Eventually, she’d been moved to a facility where she was the only person in a room, watched and studied much like she had been in the lab with her siblings. Only this time, there were no carers. There were no friends. Only her, four walls, and a bed and toilet.

The walls became her friends.

The bed, her solace.

The toilet, a place to drown.

“He’s just making sure you’re healthy,” Flint said, his deep voice piercing her reverie.

She slid her gaze to him. A vague memory of him existed somewhere in her psyche. She knew because she felt something tug deep inside her chest when she looked at him. But apart from that, he was no one to her. He helped stage the rescue that sent Gloria into a kamikaze state. He was a father to Despair’s siblings. And it was either he, or Mary, who kept a constant, yet compassionate, eye on her while she lived in this building.

Despair often watched him to ascertain what Mary saw in him. A quiet, yet sturdy presence. He was attractive for an older man, but he wasn’t a leader like Mary. He existed only to support his makeshift family, spending his time in the workshop, making weapons, playing with computers, and fixing tech gear. Despair couldn’t understand. Each of the mated Lazarus siblings was drawn to their partners through the biological urge programmed into their DNA, the one that pushed them toward a person embodying their sin’s opposing virtue.

She might not understand why they loved each other, but she did know love was a weakness. Mary would do anything to save Flint’s life, and he would die for her. Despair counted on it.

“How’s the tatt going?”

Despair lifted her head and found Envy looking down at her. The youngest of the Seven had been the most blasé about her reemergence. Even now he stood in casual torn jeans. Nothing about his appearance said he took this business seriously. Tattoos crawled up his arms, twining in patterns that accentuated his physique. An odd beanie covered his unruly medium length hair.

When Despair didn’t respond, he took her hand, and gently checked the freshly scored skin on her inner wrist. He tilted it to catch the light and squinted at the Yin-Yang symbol.

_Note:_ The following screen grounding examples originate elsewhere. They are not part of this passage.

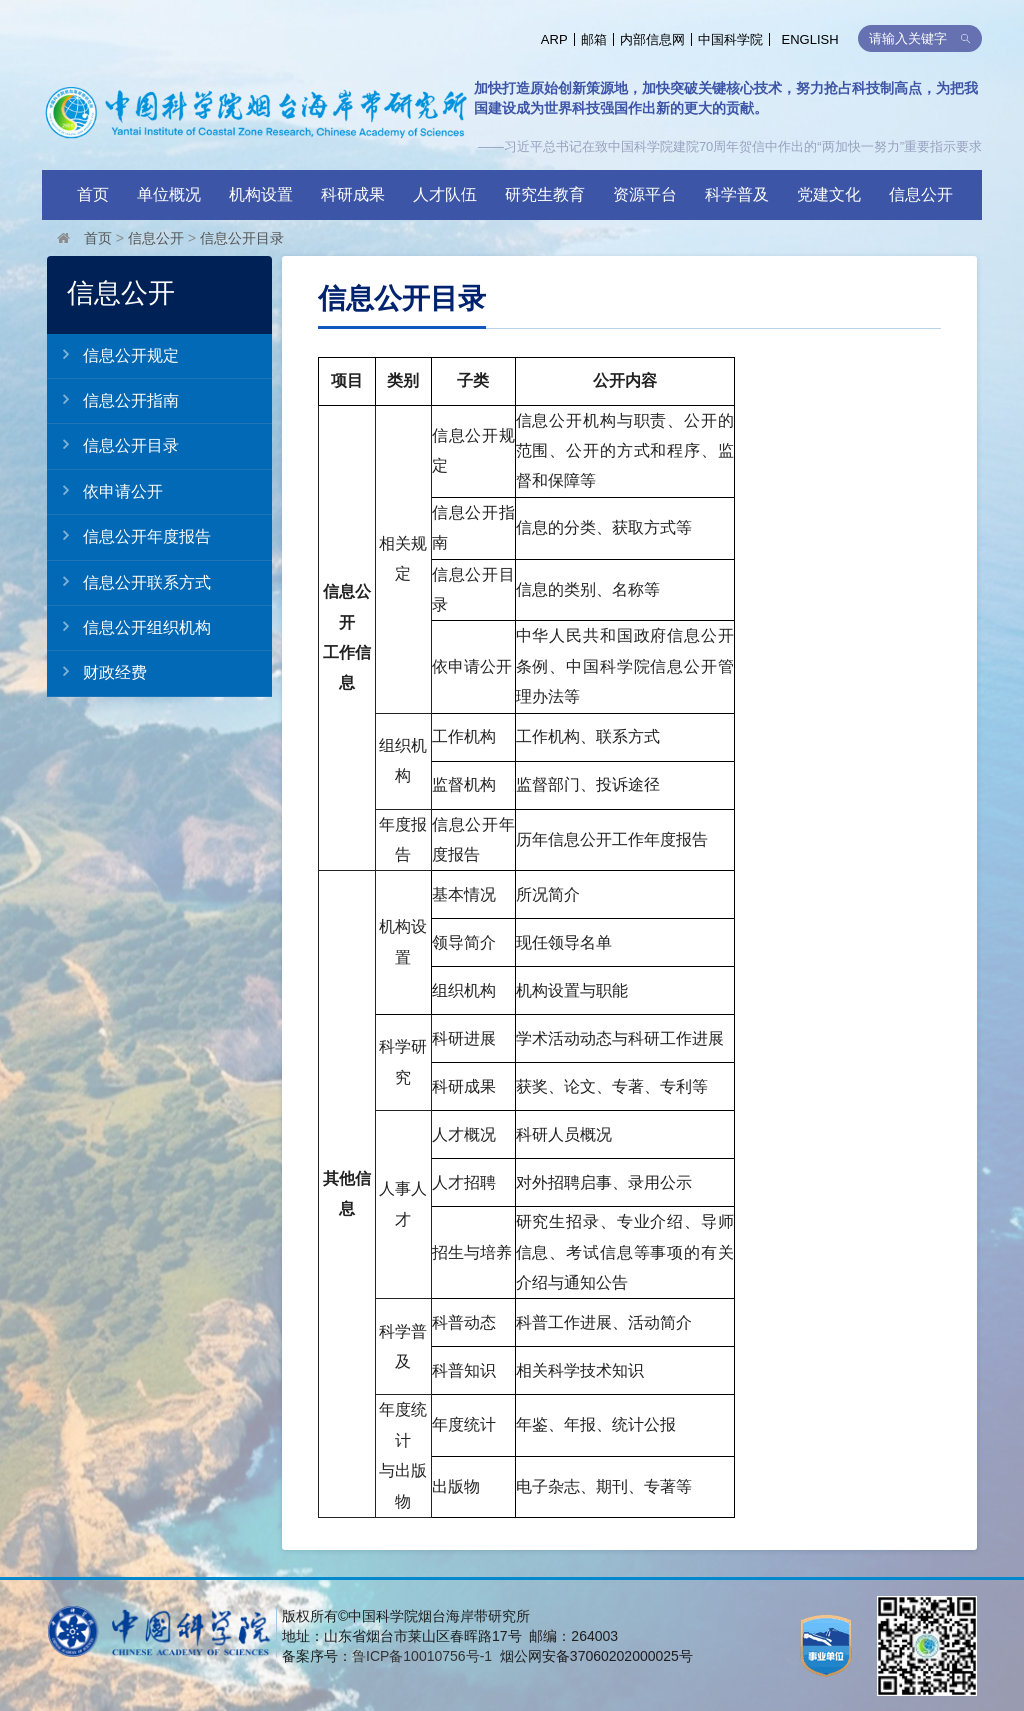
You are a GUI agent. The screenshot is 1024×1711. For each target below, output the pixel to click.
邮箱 (594, 39)
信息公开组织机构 (129, 627)
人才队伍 (445, 194)
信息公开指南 (113, 400)
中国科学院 (730, 39)
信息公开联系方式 (129, 582)
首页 (93, 194)
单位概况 (169, 194)
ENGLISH (810, 39)
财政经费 (97, 672)
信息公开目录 (242, 238)
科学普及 (737, 194)
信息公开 (921, 194)
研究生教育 (545, 194)
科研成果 (353, 194)
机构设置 (261, 194)
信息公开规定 (113, 355)
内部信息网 (652, 39)
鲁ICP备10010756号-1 (422, 1656)
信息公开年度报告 (129, 536)
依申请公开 (105, 491)
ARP (554, 39)
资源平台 (645, 194)
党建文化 (829, 194)
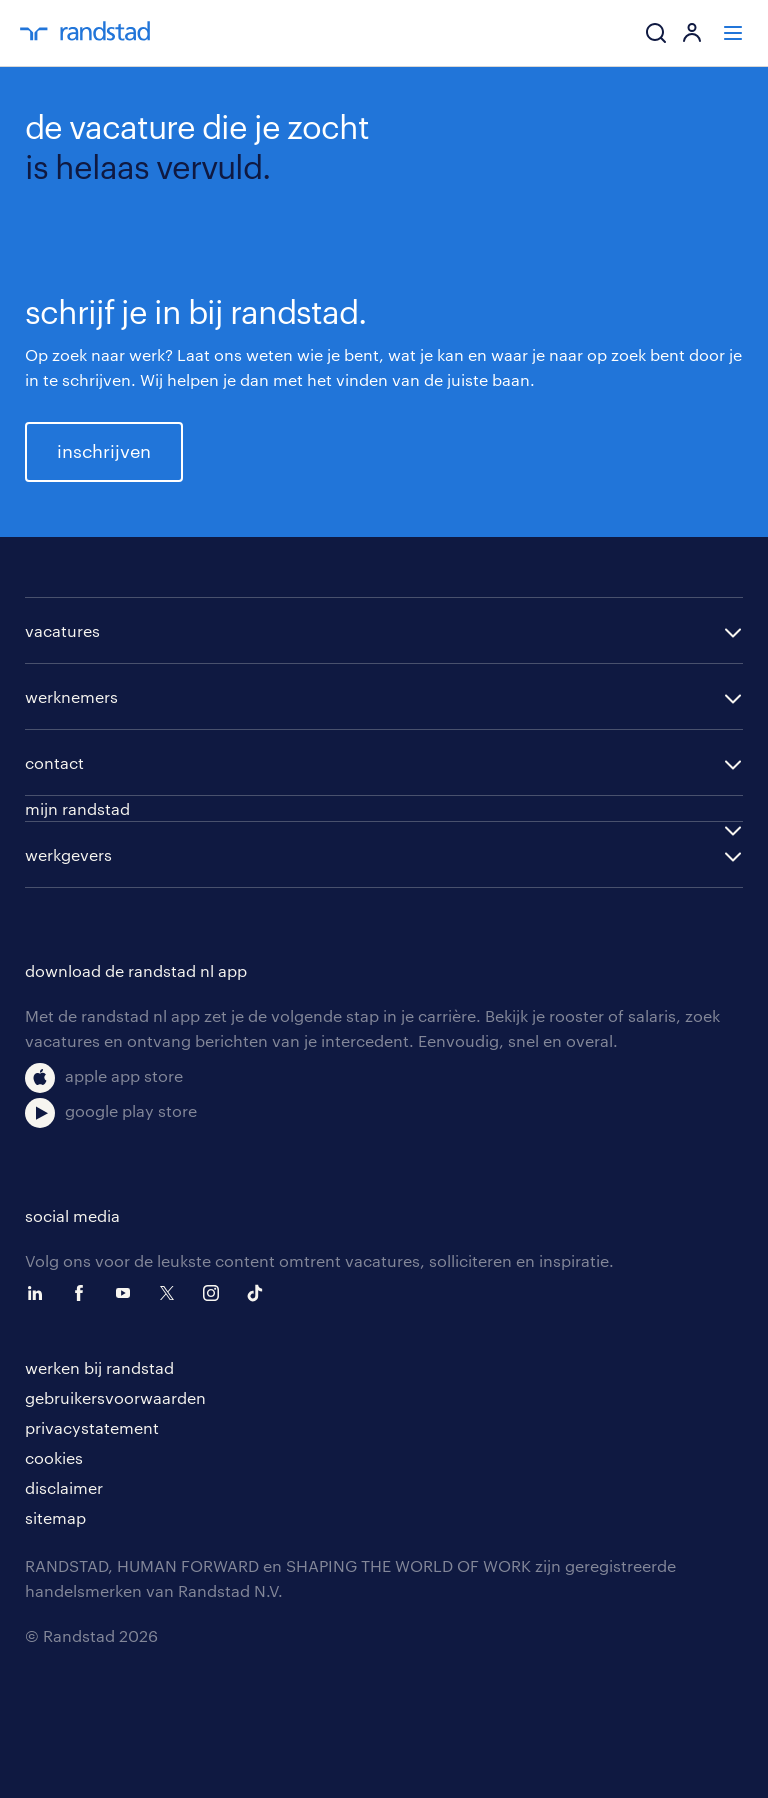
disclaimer (64, 1487)
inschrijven (104, 451)
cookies (54, 1457)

“Looks almost healed,” he noted, then met her eyes and held. “And almost in the black. You need to find yourself some hope, sister, or you’ll blackout.”

She shrugged.

His brows puckered, but he let go of her hand and then strolled over to Pride where they spoke in hushed tones. Despair went back to studying the floor. She knew they spoke about her. She knew no one trusted her. But she didn’t need trust. She only needed for them to keep her in this building until her plan came to fruition. She would find trust in her next life… or rather, her replicate would. That’s all she wanted—an end to this misery and a rebirth of her old self. She wanted it so badly, it consumed her.